--- START ---
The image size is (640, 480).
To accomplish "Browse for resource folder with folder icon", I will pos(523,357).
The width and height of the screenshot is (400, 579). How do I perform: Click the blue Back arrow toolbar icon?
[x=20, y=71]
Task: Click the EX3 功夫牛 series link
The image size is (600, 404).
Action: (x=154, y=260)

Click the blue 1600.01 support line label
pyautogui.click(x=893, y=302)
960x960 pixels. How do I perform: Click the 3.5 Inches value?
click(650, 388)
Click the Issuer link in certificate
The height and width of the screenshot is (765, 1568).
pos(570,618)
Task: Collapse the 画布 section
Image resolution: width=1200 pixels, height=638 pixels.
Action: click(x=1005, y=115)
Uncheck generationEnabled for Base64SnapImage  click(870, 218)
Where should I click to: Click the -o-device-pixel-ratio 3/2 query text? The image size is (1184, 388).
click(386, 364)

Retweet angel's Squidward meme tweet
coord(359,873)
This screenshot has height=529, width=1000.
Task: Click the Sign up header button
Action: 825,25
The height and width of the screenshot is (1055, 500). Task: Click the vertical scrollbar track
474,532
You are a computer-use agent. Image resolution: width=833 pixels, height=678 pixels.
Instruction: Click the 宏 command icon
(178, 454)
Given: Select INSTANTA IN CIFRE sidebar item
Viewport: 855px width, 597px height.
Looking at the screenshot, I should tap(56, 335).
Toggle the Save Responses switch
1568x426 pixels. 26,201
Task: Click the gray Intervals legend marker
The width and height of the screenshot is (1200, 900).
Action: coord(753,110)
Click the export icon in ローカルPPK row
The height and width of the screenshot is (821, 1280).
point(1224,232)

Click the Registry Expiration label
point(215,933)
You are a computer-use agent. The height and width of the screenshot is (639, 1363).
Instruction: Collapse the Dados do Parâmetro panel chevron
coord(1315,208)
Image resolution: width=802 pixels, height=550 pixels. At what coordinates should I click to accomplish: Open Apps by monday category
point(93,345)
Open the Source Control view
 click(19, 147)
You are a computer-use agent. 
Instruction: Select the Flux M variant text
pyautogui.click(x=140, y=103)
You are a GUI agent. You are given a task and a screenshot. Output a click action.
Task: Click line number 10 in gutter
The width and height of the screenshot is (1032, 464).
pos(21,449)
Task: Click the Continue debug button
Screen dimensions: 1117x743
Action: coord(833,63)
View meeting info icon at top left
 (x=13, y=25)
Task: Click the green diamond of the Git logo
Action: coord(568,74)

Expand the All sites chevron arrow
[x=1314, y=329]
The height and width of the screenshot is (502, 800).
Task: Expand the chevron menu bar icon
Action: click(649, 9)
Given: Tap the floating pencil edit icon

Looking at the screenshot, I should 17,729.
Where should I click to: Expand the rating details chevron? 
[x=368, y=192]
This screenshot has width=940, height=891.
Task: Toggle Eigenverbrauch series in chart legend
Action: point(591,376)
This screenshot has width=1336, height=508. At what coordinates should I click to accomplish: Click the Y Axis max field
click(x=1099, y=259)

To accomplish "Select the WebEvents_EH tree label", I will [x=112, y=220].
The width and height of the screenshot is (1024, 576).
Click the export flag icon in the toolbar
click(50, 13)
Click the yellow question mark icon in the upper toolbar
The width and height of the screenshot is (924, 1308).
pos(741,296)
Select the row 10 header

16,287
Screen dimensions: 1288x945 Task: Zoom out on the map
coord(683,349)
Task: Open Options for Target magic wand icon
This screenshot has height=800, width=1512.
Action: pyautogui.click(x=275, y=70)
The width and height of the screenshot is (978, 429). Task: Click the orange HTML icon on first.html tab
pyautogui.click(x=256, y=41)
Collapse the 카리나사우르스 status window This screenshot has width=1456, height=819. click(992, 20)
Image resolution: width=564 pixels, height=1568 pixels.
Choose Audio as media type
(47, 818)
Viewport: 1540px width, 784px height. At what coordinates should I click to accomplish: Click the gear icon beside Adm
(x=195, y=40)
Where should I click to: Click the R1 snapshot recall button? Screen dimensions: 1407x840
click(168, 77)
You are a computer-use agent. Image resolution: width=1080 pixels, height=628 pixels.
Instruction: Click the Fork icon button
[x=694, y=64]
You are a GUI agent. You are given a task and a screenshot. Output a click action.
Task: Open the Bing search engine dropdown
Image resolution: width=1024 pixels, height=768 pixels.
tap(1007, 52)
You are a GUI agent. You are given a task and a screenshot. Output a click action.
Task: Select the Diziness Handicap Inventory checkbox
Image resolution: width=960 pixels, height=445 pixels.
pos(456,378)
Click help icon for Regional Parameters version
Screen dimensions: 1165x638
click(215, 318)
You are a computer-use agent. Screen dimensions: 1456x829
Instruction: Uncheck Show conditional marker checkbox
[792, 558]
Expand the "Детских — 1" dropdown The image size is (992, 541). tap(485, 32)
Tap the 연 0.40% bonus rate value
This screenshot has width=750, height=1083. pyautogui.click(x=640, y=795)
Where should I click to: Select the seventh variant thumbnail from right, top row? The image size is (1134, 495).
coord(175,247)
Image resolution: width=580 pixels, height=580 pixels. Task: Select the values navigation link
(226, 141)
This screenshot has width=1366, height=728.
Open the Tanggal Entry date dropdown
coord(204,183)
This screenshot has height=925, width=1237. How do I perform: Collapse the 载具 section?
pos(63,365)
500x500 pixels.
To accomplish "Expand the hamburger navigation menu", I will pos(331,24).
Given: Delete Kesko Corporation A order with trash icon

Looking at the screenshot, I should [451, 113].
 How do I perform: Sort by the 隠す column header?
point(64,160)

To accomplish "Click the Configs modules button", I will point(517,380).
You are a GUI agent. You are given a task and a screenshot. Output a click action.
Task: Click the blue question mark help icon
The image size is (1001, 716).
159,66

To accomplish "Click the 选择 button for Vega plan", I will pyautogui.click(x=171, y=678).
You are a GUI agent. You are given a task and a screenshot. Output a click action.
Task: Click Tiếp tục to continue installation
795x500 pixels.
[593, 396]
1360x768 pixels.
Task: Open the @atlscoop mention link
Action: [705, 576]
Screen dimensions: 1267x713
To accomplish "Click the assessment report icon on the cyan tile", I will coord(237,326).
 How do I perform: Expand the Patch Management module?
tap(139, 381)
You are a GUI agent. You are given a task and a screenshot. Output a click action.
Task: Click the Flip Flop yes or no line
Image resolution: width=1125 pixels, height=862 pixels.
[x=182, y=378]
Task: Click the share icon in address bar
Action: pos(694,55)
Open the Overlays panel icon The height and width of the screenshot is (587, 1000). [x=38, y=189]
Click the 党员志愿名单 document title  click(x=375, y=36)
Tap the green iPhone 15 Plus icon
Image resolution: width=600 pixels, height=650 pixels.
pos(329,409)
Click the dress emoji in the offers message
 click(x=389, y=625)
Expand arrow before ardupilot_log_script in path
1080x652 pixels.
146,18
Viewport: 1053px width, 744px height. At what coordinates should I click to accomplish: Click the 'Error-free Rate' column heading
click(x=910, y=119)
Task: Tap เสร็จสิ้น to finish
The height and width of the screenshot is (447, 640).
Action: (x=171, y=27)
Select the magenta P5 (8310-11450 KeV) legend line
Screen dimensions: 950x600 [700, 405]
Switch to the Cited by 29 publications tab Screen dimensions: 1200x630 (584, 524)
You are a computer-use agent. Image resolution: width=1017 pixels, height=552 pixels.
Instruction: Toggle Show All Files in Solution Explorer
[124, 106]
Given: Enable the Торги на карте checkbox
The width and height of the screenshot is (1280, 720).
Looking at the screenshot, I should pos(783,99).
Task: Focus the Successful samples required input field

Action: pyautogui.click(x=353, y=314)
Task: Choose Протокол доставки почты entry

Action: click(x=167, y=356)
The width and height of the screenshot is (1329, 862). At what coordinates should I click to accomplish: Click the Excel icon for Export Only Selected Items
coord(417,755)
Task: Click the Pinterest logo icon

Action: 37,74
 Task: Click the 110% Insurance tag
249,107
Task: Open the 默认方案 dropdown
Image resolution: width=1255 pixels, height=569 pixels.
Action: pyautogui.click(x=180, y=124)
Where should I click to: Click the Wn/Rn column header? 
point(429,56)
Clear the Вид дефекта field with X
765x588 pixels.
--- END ---
**Work to be completed:** Return each line of the listing that holds the string "will".

**Solved problem:**
To accomplish "Browse for resource folder with folder icon", I will pos(523,357).
To accomplish "Select the WebEvents_EH tree label", I will [x=112, y=220].
To accomplish "Expand the hamburger navigation menu", I will pos(331,24).
To accomplish "Click the Configs modules button", I will point(517,380).
To accomplish "Click the 选择 button for Vega plan", I will pyautogui.click(x=171, y=678).
To accomplish "Click the assessment report icon on the cyan tile", I will coord(237,326).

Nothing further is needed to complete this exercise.